This work is the culmination of three months as Java Arts’ inaugural artist-in-residence. Spanning photography, video, sculpture, and installation, The Space Between Inside/Outside examines the areas between the playful and the reflective, performance and the real, proximity and distance.
In uniting these layers of her work, the artist ties these different elements together with aesthetic and conceptual threads of the ‘white cube’ and a red stool. As a counterpoint to the Western concept of the White Cube, the repeated use of the red stool, not only locates the artist within the individual works, but localizes the works themselves to their Cambodian context. Through her participatory approach and performances in public space, Anida seeks to circumvent what she perceives to be the limitations imposed by the confines of the traditional ‘white cube’ gallery space.
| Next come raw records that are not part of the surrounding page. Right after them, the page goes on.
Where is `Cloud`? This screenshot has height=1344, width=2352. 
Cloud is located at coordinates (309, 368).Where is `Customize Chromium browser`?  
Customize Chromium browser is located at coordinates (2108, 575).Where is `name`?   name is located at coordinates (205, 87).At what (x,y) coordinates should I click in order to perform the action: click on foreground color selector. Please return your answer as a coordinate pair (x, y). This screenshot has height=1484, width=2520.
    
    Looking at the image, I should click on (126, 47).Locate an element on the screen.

Taking this as a visual motif, she references the formal art institution across this body of work.
For Enter the Studio, Enter the Frame, Anida demarcated an interactive studio with thick, black lines in her JavaArts residency space. In front of a camera, the artist invited people to interact by creating compositions with their bodies and a series of short red stools. The responses were varied, fluctuating from the intimate, serious, to the jovial. These images have been reconfigured in parallel to those of the ’white cube’ in the interactive installation ‘View from Here’ which poses the provocation to come view and to be viewed.
Anida narrates and gives life to urban and rural locations, which previously evoked solitude. Playing with scale for dramatic effect, the exaggerated stool elevates the artist above the organic environments she inhabits. The masses of red textiles flowing from her body, interweaves between the foreground and background, connecting the panorama of people, spaces and moments. Through bodily movement and material, explosions of intense beauty arise amidst the contrasting backdrops of urban decay and dilapidation. The sculptural moment is enacted and captured as wind picks up the fabric, creating a billowing, graceful wave, injecting a temporary burst of red color into these spaces.
Situated somewhere between performance, event, and object, Anida’s practice explores personal and poetic ruminations on loss and life. These works merge and linger as measures of time and space; between here and there, inside and outside, between the past and what will pass.